According to one if its corporate bloggers, NetApp is working with Cisco Systems Inc. and VMware Inc. to develop a secure multi-tenancy application for private clouds in the enterprise data center. It's also laying out its strategy for entering the cloud computing market, and signs point to the next Data Ontap operating system release playing a major role.
Meanwhile, Emulex Corp. posted new information on its website this week adding details on its cloud storage strategy and arguing that automatic information dispersal among multiple cloud service providers is necessary for enterprise-level data security.
NetApp's goal: Provide storage backbone
Bercovici said that instead of becoming a service provider, NetApp is looking to supply the storage backbone of the multi-tenant private cloud infrastructure. Bercovici described public cloud storage services as the "true competition" for enterprise IT: "Public Cloud Services…now enable internal IT customers…to fire IT with a credit card with instant gratification," he wrote. NetApp's strategy is to allow customers to deliver internal IT as a service, too.
He added that NetApp, VMware and Cisco are working on a new set of multi-tenancy features to enable security and chargeback in their combined architecture. "NetApp, VMware and Cisco have been collectively working on a joint Cloud solution to this key requirement for quite some time," he wrote. Bercovici linked to another blog that references The Virtualized Dynamic Data Center event the three vendors held a month ago. Technical presentations from that event available online refer to NetApp's MultiStore storage controller virtualization along with VMware View and Cisco's Unified Computing System as components of a multi-tenancy stack.

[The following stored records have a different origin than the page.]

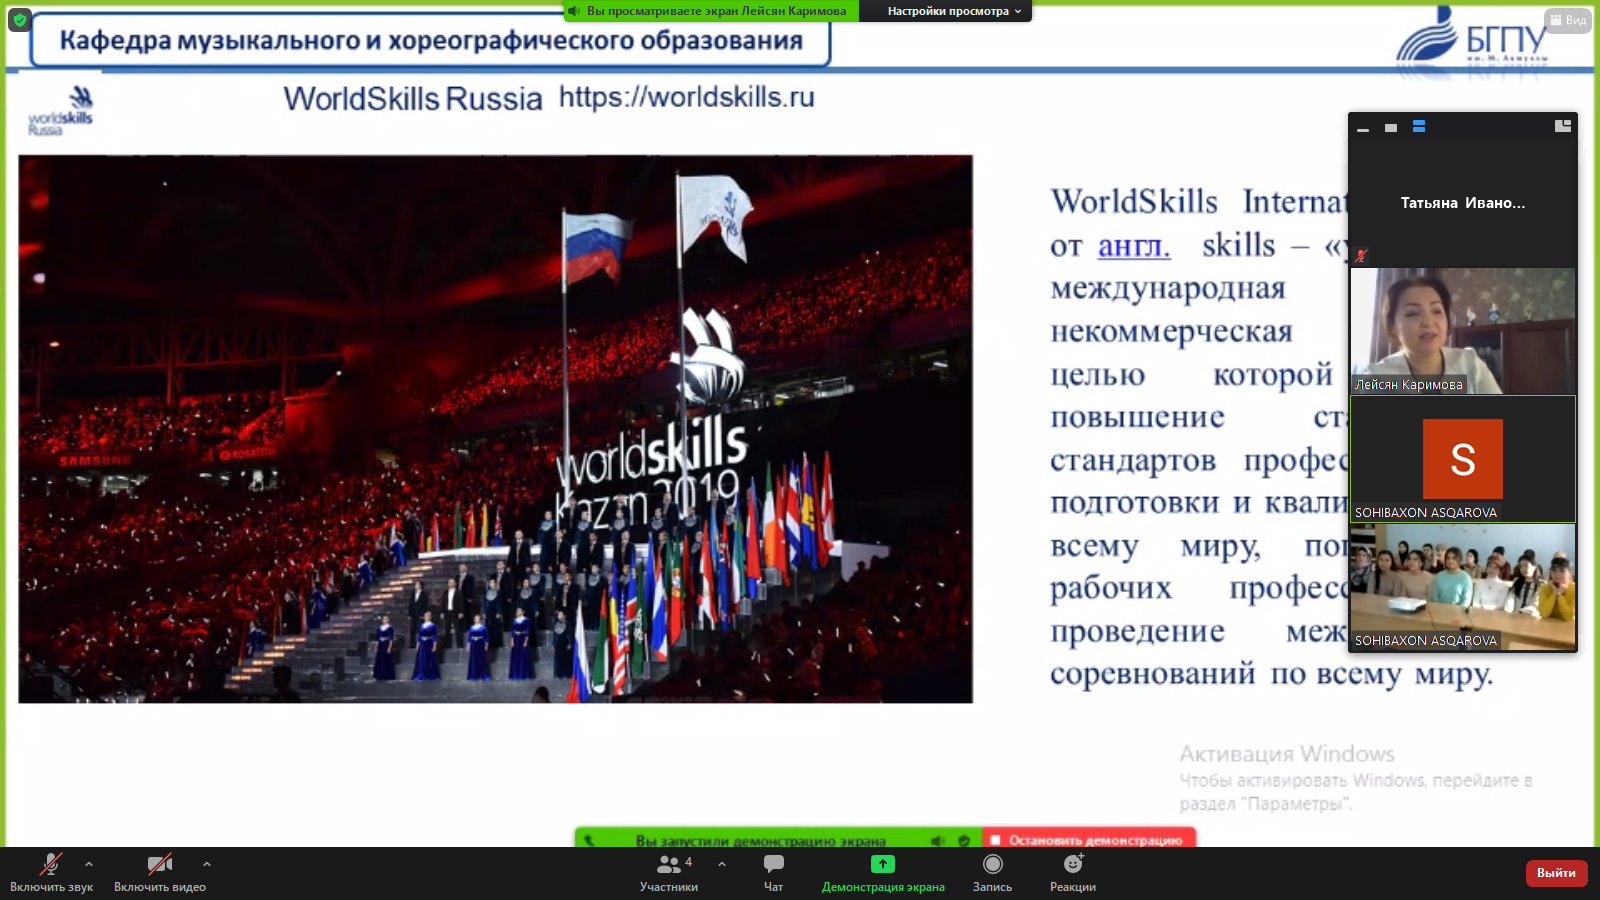The height and width of the screenshot is (900, 1600).
Task: Leave the meeting with red Выйти button
Action: [1556, 873]
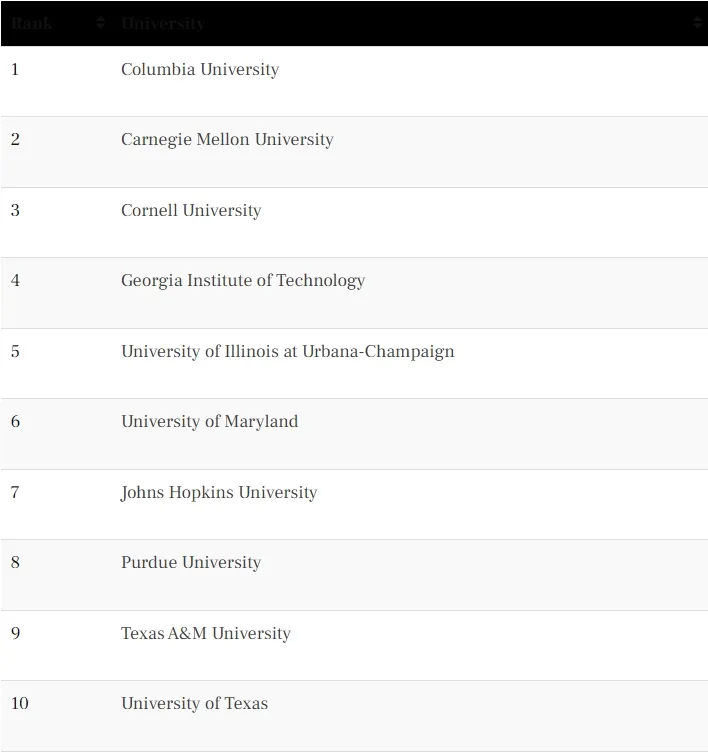Open Carnegie Mellon University row
Viewport: 708px width, 754px height.
point(227,139)
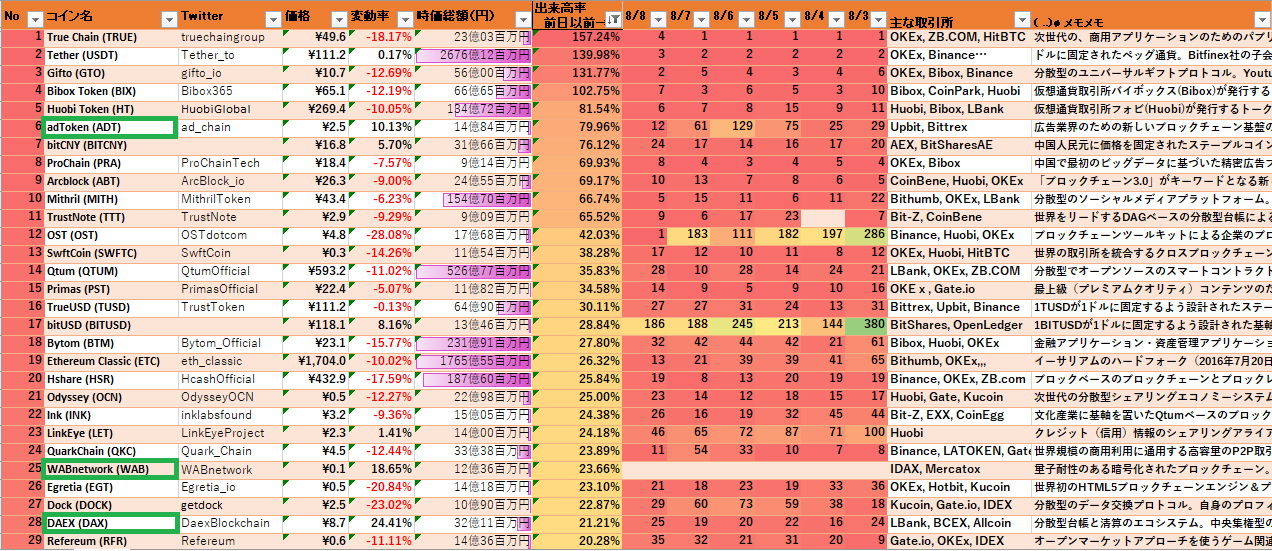Click the 変動率 column filter arrow
The height and width of the screenshot is (551, 1272).
point(404,19)
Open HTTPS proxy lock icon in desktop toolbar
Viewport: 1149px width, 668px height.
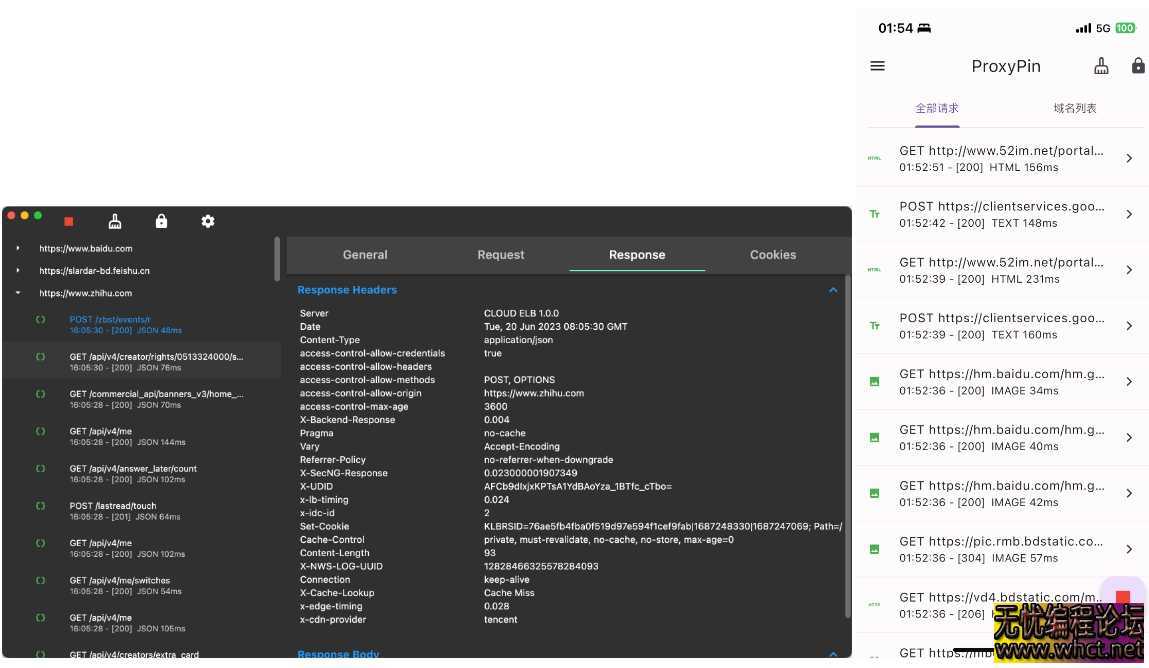tap(161, 221)
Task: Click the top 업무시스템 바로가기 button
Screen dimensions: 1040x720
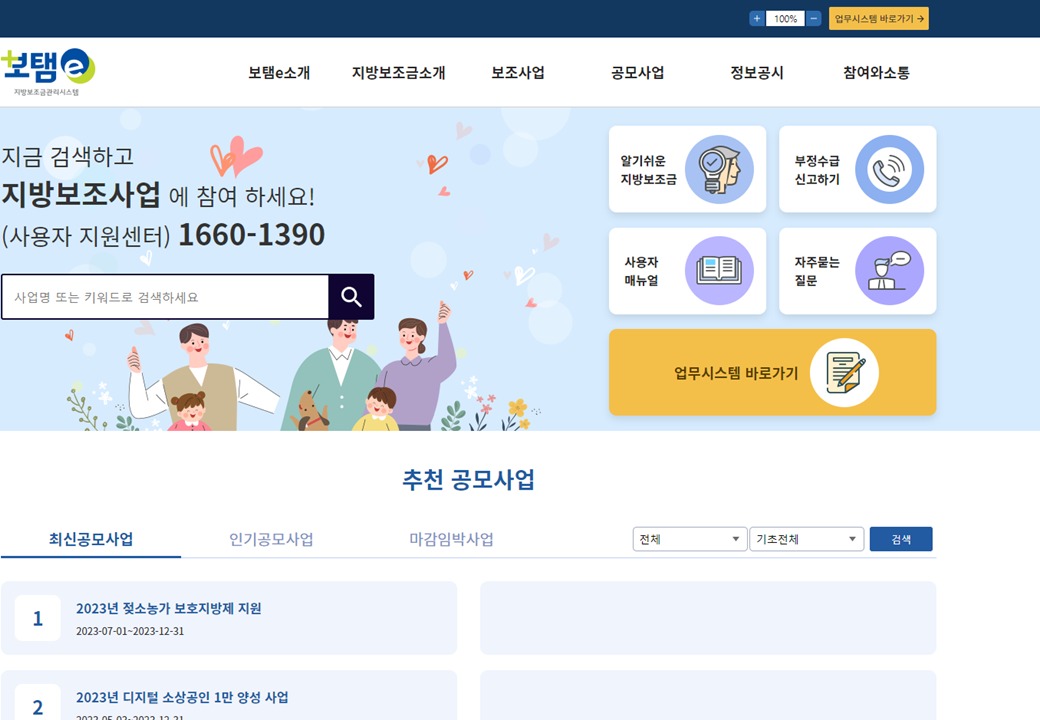Action: (x=878, y=18)
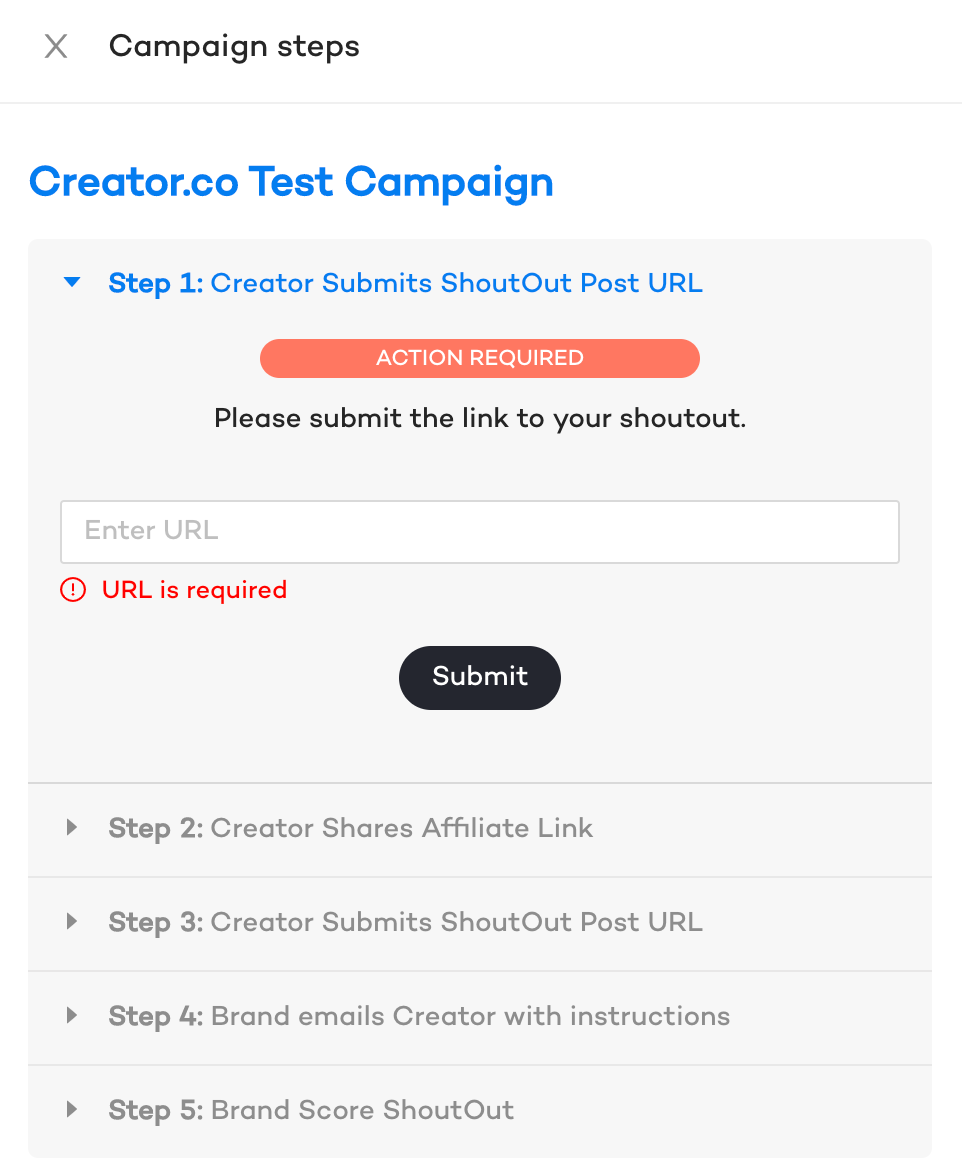
Task: Focus the Enter URL input field
Action: click(480, 532)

The slides from that event also refer specifically to Data Ontap 8, the planned converged release of NetApp's core Data Ontap operating system with its Ontap GX scale-out product. NetApp officials have pledged that Ontap 8 will be out this calendar year.
Bercovici's posts don't mention Ontap 8, but storage analysts believe it's the cornerstone of NetApp's cloud strategy.
"They didn't specifically say Ontap 8, but I guarantee you that's the implication – they're trying to prepare the marketplace and position themselves," said John Webster, principal IT advisor at Nashua, N.H.-based Illuminata Inc. "You can take some implication from the fact that they came out and said it – otherwise, why bother? Why get your customer base thinking in a direction you're not ultimately going to go in?"
Tom Trainer, an analyst at Analytico Inc., was more blunt: "They need Ontap 8 in order to compete in any storage space, cloud or otherwise," he said of NetApp.
Emulex: Connect multiple clouds
Emulex's new whitepaper, Enabling Cloud Storage for the Enterprise, reviews details about the Emulex Enterprise Elastic Storage (E3S) concept it revealed in June, and adds enterprise data security to the equation.
According to the paper, "Dispersing data across multiple SSPs [storage service providers] is the best – and possibly only – way to achieve a level of service from cloud storage that approaches the five 9's that data center CIOs expect." The paper also proposes that E3S act as an access point to multiple storage service providers using information dispersal algorithms similar to those currently being offered by Cleversafe Inc..
Emulex and EMC Corp. demonstrated the Emulex adapter and EMC Atmos onLine at EMC World in May, but the product is still in the proof-of-concept stage.
"The next step is for us to engage with IT shops, find out what their definition is of the cloud, and what ways they want to access data there," said Shaun Walsh, Emulex's vice president of corporate marketing. "We, like many in the industry, are working on defining the cloud interface."
Industry analysts: Market confusion abounds
Analysts say these two vendors are part of a greater rush to get in on the cloud computing trend. "This is evangelism, so it isn't too soon," said Robin Harris, an analyst at Nashua, N.H.-based Data Mobility Group LLC, of these preliminary conversations. "There are real applications using cloud storage today and more are coming. Enterprise folks need to get on board before their competitors do."
However, Jeff Boles, senior analyst and director, validation services at Hopkinton, Mass.-based Taneja Group, said vendors have to get more specific about what they consider cloud storage before customers embrace it. "At the end of the day to make this market one that has traction, we have to come out of the world where everyone thinks everything can be called 'cloud' and you have half the market muddying things up," he said. "Vendors had better step up to the plate and start making qualifications around the cloud and figuring out what parts of the infrastructure they serve. Is it cloud storage? Cloud object storage? Hosted storage? The blanket 'cloud' term has to come to an end."
Illuminata's Webster sees cloud terminology as a set of new names for old problems. "What's a private cloud? It's a data center," he said. "Multi-tenancy among different user groups or departments has been an issue for the enterprise going back to the first storage-area networks." But there can be value in these new approaches, Webster added. "It's easier to approach the cloud from a business perspective, where the object is to deliver IT as a service."